■ **WHAT IS REQUIRED**:
Repeat the records below exactly from the line containing "Task: Click Foo_Extensions_chat" to the line containing "1568x717 pixels.", taking in both of those lines. Drop the pictures.

■ **AVAILABLE DATA**:
──────────

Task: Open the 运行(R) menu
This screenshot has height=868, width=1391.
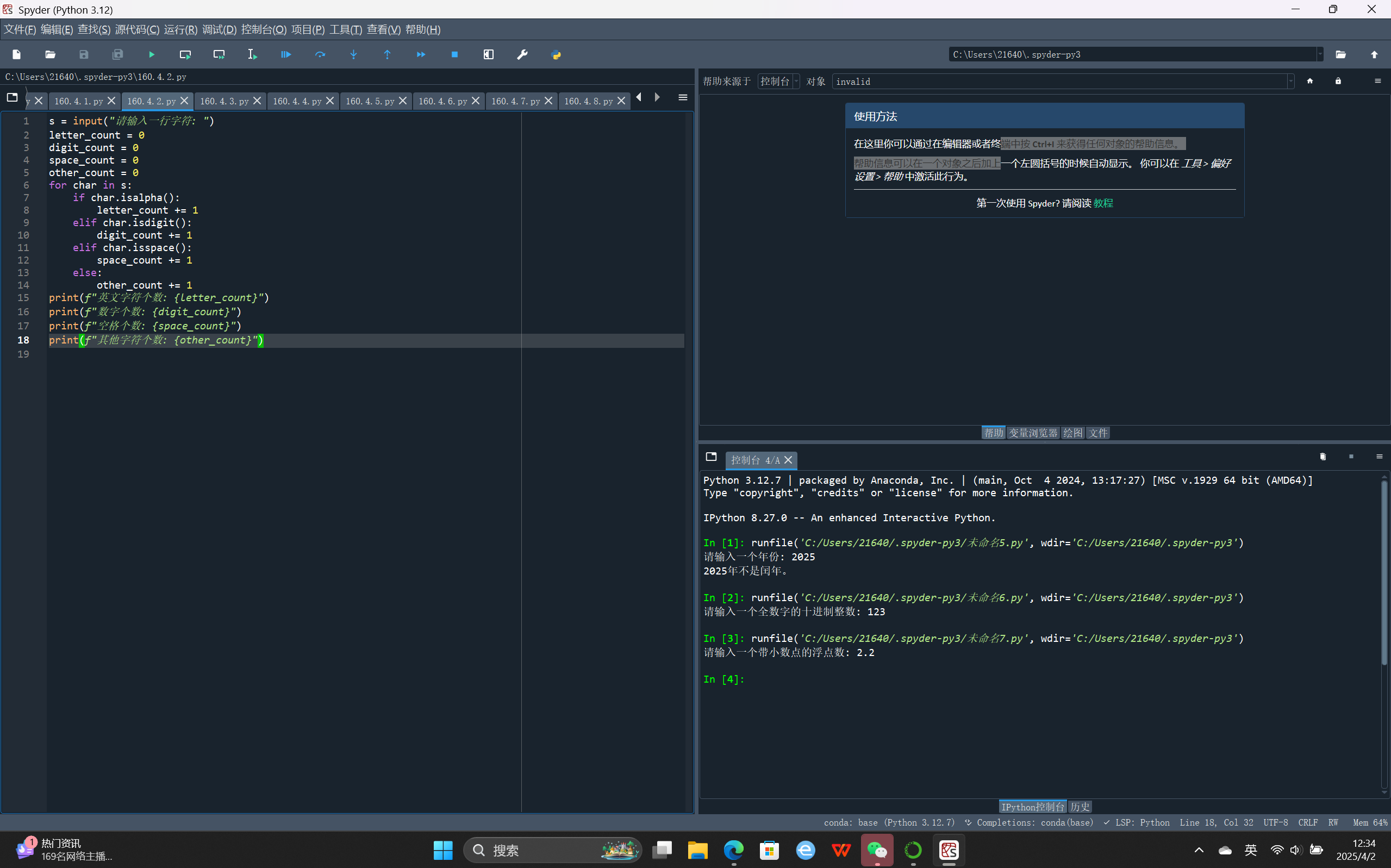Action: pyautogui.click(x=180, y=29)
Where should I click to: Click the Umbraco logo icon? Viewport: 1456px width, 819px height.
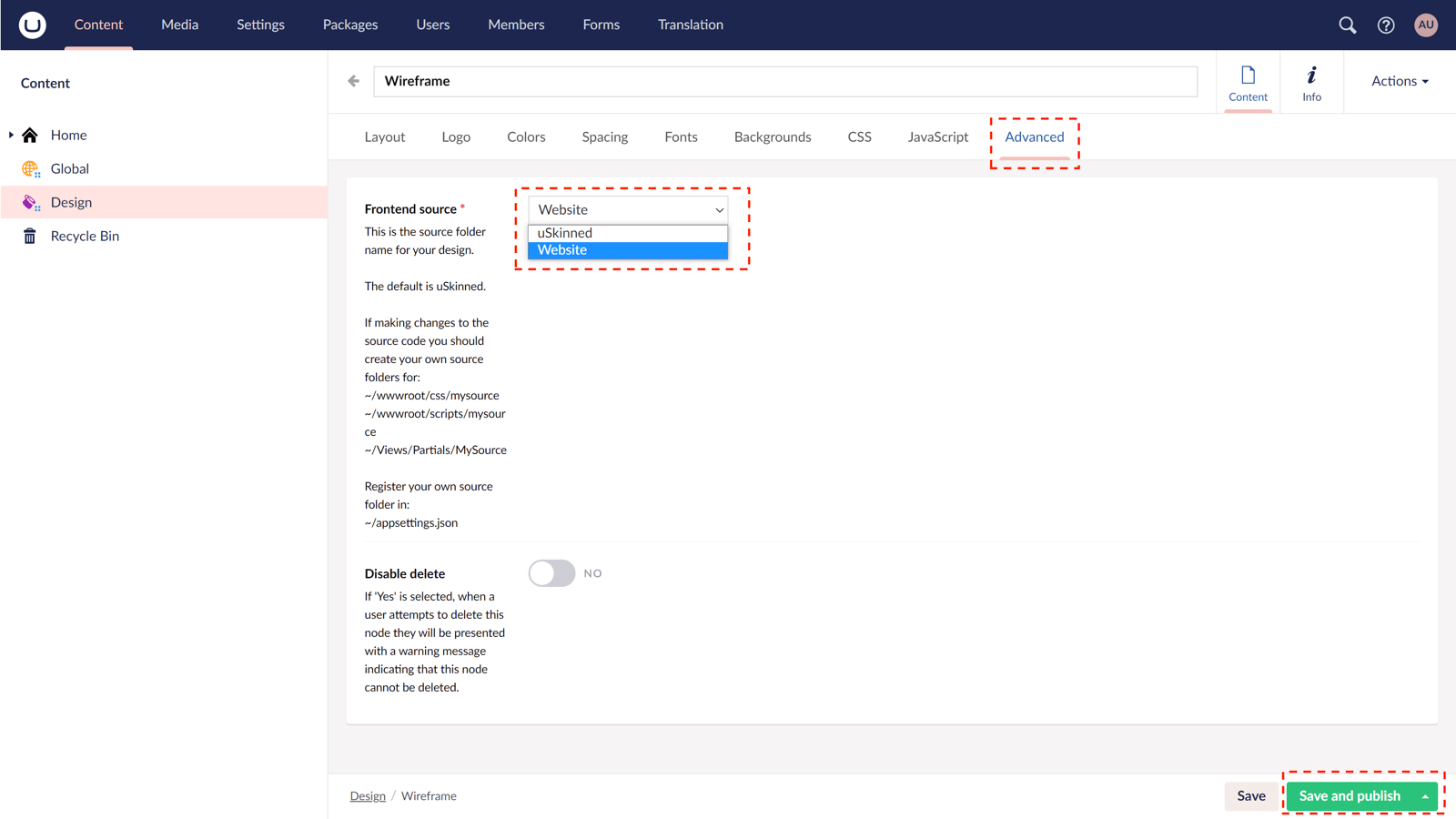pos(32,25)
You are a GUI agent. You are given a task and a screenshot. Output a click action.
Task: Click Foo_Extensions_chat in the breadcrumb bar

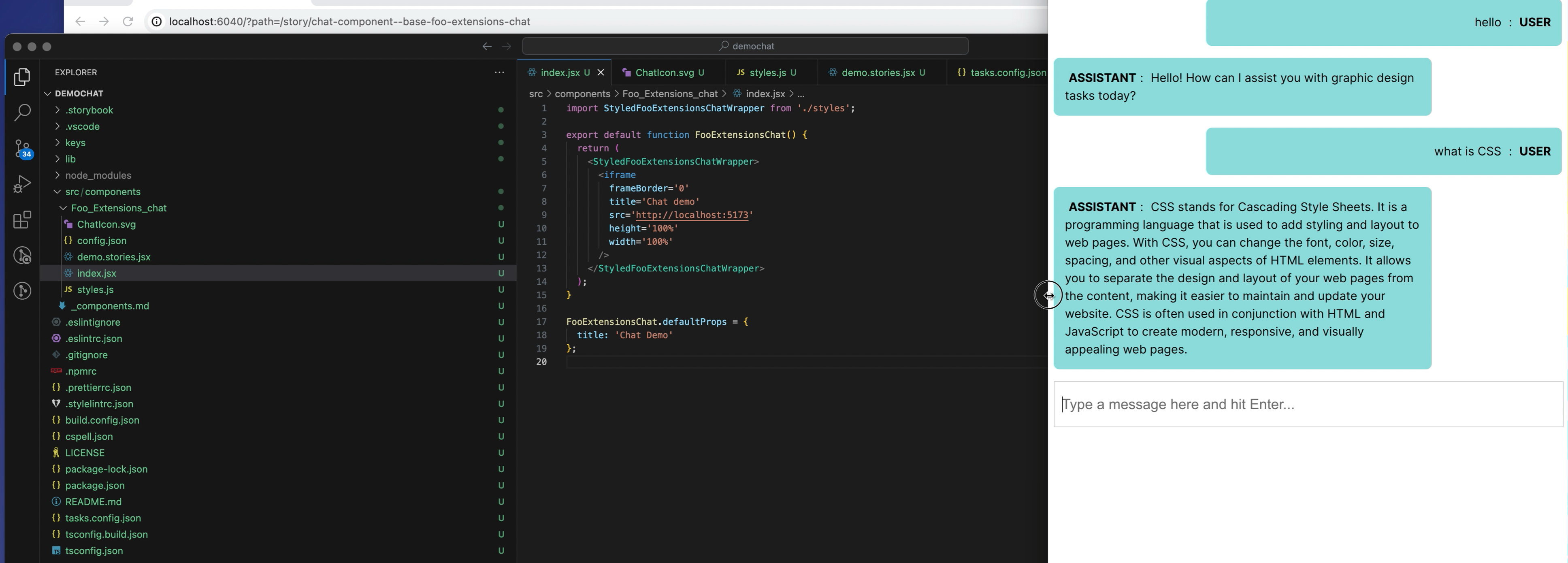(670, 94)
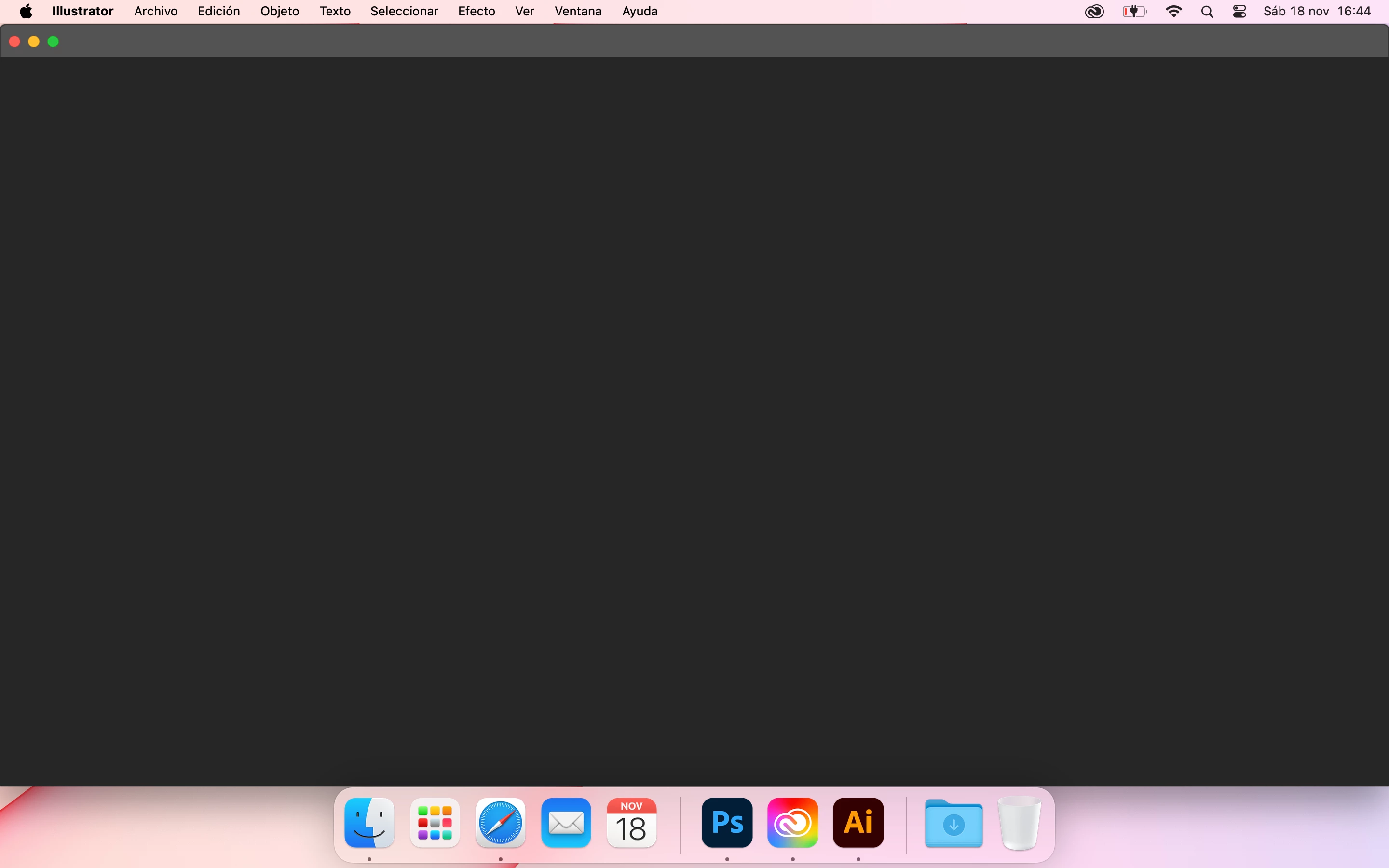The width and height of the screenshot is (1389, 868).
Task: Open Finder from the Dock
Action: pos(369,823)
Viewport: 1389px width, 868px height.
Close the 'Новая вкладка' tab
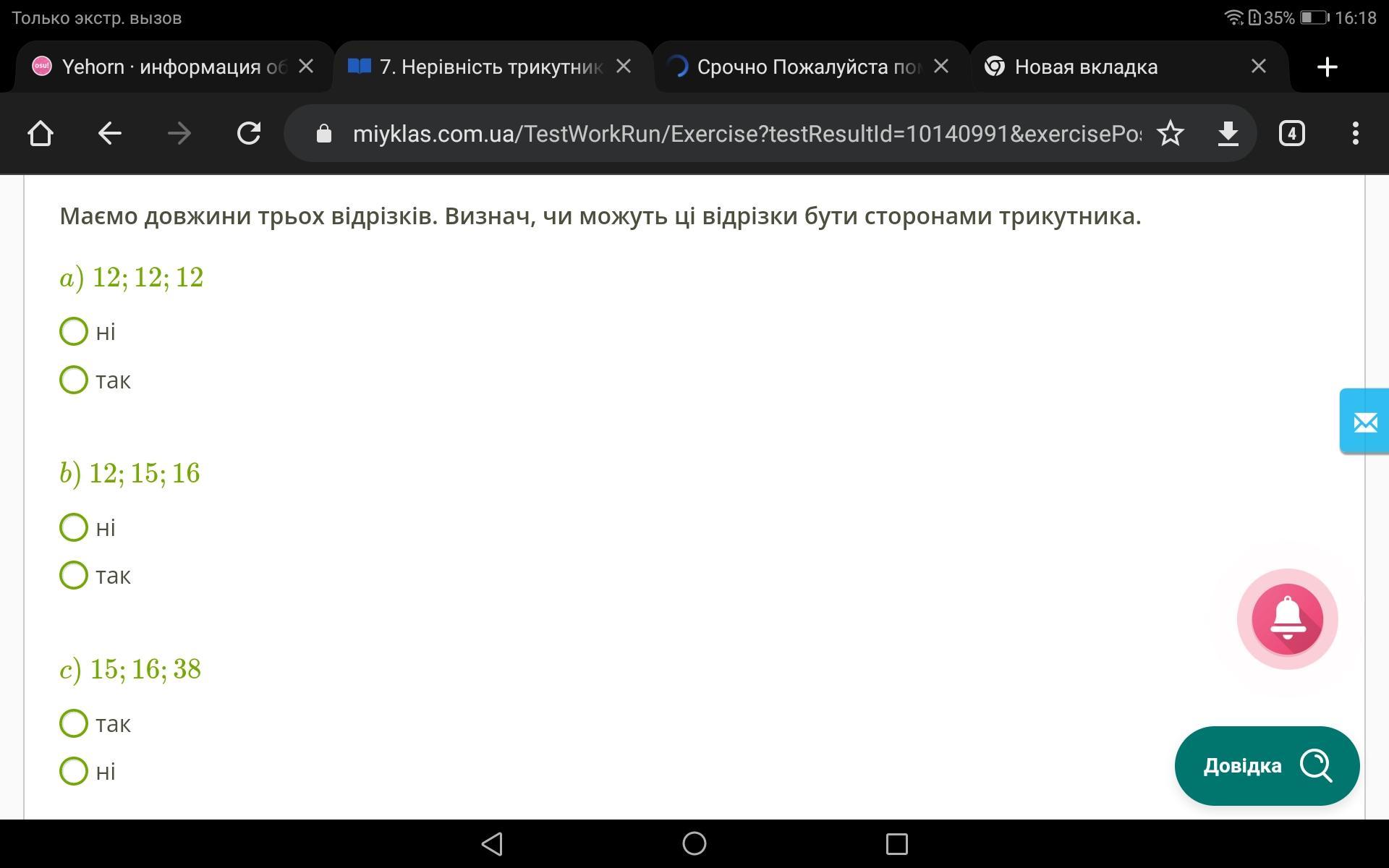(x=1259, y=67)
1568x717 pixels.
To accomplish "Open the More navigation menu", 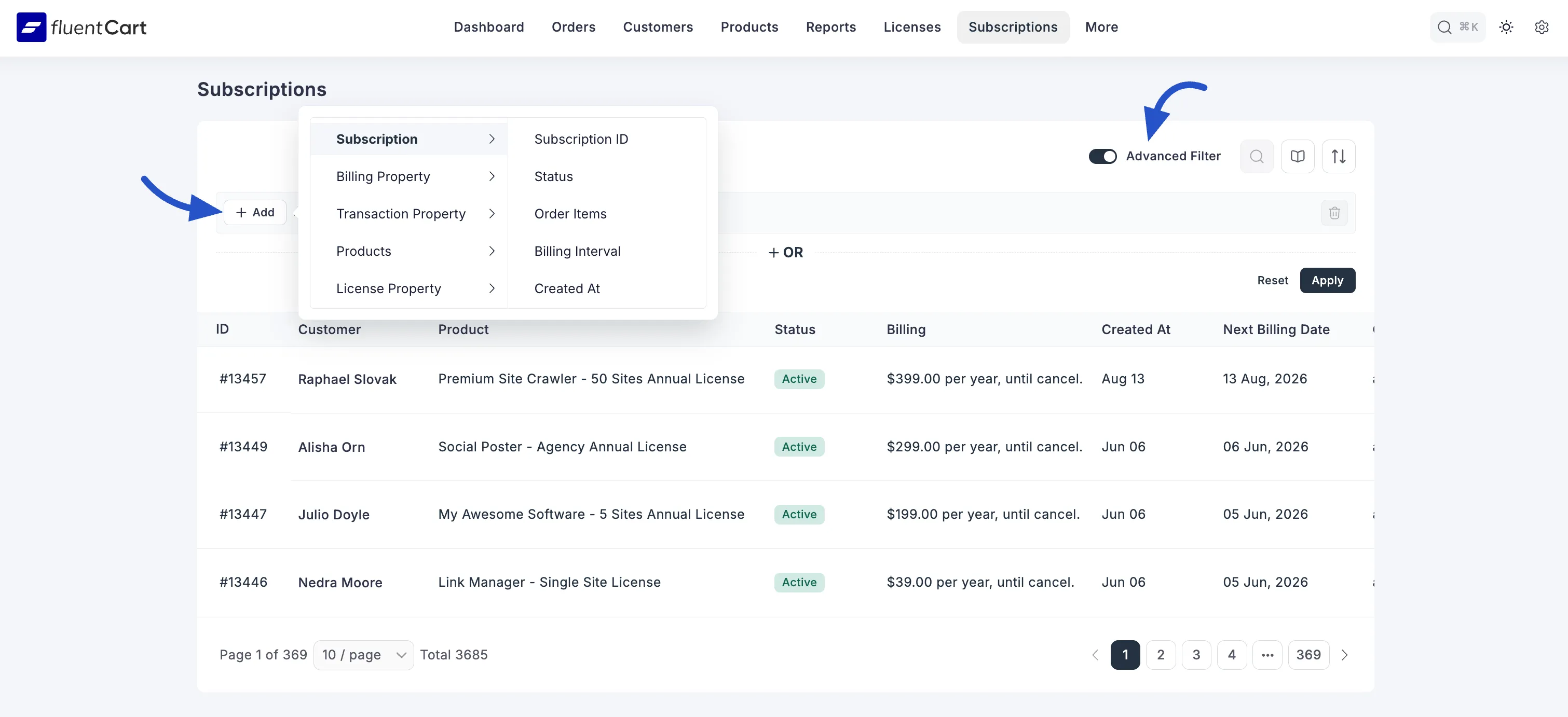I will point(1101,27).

──────────

■ **EXPECTED OUTPUT**:
Task: Click Foo_Extensions_chat in the breadcrumb bar

(670, 94)
The width and height of the screenshot is (1389, 868).
Task: Open Finder from the Dock
Action: pos(369,823)
Viewport: 1389px width, 868px height.
Close the 'Новая вкладка' tab
(x=1259, y=67)
1568x717 pixels.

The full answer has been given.